For starters, that modernity is a product of a capitalistic system of development is something most of us self-proclaimed modern women (and everybody else on the gender spectrum for that matter) do not question. This I believe, is a result of reductionism that has over time resulted in an uncontested acceptance of development as economic growth. Consequently, we fail to acknowledge that the divisions of labour that we are resisting as modern women, have been institutionalized by the system of development aka modernization that we subscribe to.
Furthermore, modern India, for the most part seems to have a fairly skewed definition of what it means to be modern. Our perception of what it means to be liberated women is not without its problems. In the documentary, Miss India pageant “etiquette” trainer, Sabira Merchant, refers to the beauty pageant’s training regime as a factory that polishes young women like diamonds.
Not unlike many others, Merchant fails to recognize the oppressive disciplining of women’s bodies by the beauty industry through its unrealistic beauty expectations and its frequent objectification of women. At one point during the pageant, the young contestants are asked to cover their heads and faces so that the judges can objectively decide which of them has the best legs. The irony that these objectified woman, who are inadvertently submitting to the perversions of the beauty industry, are who we identify as free, liberated women seems to be lost on Merchant and many others.
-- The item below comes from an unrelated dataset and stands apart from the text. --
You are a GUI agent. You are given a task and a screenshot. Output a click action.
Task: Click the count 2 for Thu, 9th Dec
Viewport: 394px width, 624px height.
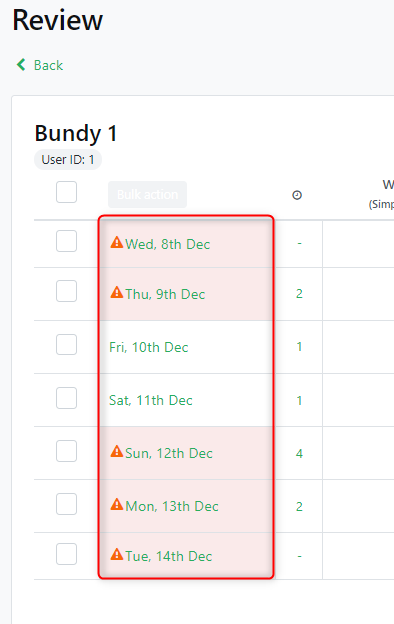(299, 294)
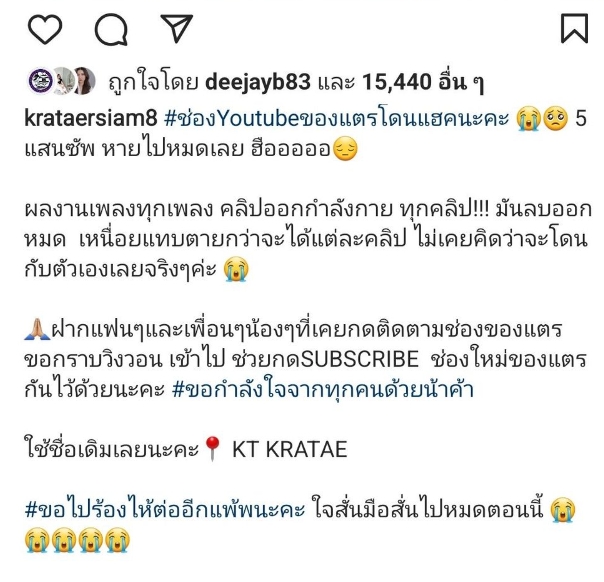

It is this objectification that the conservative society of India rejects and uses in its battle against modernity. The documentary shows Hindu fundamentalists organizing protests and demanding a ban on beauty pageants like Miss India for objectifying women and going against Indian/Hindu culture and tradition. Their intentions though are far from altruistic. For one they inaccurately define tradition as a static way of life. Second, the Hindu fundamentalists in particular, reduce Indian culture to Hindu culture which is highly problematic and ahistorical given the country’s long history of civilizations and the prevalence of multiple religions. Third, it is these so called Hindu traditions that continue to perpetuate problematic practices like dowry where a woman is married to a suitable match on the condition that her family sends money and property to her husband’s family. It these practices and beliefs that lead to girls being treated as objects of burden throughout their lives.
This incongruity is exemplified in the documentary through Prachi’s life. Through her work as a youth leader in the Hindu fundamentalist camp she strives to save traditional Hindu India. At the same time, she envisions a life for herself that does not include marriage and children. Here, she finds herself at loggerheads with her father who refuses to budge on his life plans for his daughter. It becomes clear that Prachi is trapped by the very traditions that she wants to protect. Interestingly enough, the irony is not lost on her.
So long as we continue to have narrow definitions of tradition and modernity, so long as we unquestionably submit to one or the other, this never-ending battle between the two Indias will continue to persist. A more nuanced understanding of what we mean by progressive modern India through a constant questioning and challenging of oppressive structures might get us a step closer to where we want to be. Easier said than done.